# Material for this exercise
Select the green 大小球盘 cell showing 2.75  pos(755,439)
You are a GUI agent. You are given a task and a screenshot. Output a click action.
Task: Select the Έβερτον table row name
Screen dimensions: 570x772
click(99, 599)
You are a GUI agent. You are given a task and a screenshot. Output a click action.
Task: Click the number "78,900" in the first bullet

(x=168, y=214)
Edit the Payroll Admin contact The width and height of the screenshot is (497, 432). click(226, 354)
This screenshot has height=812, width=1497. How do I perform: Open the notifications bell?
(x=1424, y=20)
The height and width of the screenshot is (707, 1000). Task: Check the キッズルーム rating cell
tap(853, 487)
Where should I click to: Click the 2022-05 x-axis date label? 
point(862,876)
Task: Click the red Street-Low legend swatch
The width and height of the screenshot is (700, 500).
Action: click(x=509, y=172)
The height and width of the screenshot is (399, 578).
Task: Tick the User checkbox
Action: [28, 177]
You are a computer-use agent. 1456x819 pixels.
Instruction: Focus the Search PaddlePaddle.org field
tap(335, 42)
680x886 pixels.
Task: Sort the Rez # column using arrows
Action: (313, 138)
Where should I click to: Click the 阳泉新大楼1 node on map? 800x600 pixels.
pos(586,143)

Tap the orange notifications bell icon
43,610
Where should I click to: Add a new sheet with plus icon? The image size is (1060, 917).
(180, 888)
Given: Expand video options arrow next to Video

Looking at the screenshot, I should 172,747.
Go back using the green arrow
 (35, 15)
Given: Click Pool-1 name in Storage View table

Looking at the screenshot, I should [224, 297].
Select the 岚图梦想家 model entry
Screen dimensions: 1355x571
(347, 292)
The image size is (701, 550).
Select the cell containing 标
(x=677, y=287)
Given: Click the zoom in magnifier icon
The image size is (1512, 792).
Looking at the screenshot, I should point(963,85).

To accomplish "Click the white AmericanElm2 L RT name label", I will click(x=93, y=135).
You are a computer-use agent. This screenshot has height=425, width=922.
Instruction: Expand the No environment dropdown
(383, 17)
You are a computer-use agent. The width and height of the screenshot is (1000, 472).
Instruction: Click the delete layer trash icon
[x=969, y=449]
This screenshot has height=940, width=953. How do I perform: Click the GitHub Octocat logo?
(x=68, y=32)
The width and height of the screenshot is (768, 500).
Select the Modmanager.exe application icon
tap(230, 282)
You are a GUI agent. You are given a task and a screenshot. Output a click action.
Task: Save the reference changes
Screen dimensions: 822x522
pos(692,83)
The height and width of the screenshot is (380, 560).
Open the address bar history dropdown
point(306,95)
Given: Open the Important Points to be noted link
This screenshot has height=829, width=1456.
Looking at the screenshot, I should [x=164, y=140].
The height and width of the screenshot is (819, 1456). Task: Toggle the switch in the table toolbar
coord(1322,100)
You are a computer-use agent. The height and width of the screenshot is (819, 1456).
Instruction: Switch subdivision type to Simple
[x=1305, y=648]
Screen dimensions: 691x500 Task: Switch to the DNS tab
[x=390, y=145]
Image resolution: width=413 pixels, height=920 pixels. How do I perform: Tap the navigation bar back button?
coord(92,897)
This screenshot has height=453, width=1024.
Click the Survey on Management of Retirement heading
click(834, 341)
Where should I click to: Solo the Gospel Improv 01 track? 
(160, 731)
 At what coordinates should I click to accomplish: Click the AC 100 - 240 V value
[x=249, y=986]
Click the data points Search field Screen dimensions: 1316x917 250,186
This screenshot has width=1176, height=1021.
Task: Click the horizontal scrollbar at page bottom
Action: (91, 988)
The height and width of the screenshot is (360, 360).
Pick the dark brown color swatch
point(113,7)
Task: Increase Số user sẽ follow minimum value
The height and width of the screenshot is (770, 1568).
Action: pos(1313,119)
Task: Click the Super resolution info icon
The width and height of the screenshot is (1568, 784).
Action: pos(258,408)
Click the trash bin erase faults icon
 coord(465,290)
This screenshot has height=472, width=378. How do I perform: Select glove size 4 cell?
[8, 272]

# Problem statement
Copy the records above exactly, starting at the line that contains "Where should I click to: Click the 阳泉新大楼1" and ending at the line that contains "will click(x=93, y=135).".

# Completed task
Where should I click to: Click the 阳泉新大楼1 node on map? 800x600 pixels.
pos(586,143)

Tap the orange notifications bell icon
43,610
Where should I click to: Add a new sheet with plus icon? The image size is (1060, 917).
(180, 888)
Given: Expand video options arrow next to Video

Looking at the screenshot, I should 172,747.
Go back using the green arrow
 (35, 15)
Given: Click Pool-1 name in Storage View table

Looking at the screenshot, I should [224, 297].
Select the 岚图梦想家 model entry
Screen dimensions: 1355x571
(347, 292)
The image size is (701, 550).
Select the cell containing 标
(x=677, y=287)
Given: Click the zoom in magnifier icon
The image size is (1512, 792).
Looking at the screenshot, I should point(963,85).

To accomplish "Click the white AmericanElm2 L RT name label", I will click(x=93, y=135).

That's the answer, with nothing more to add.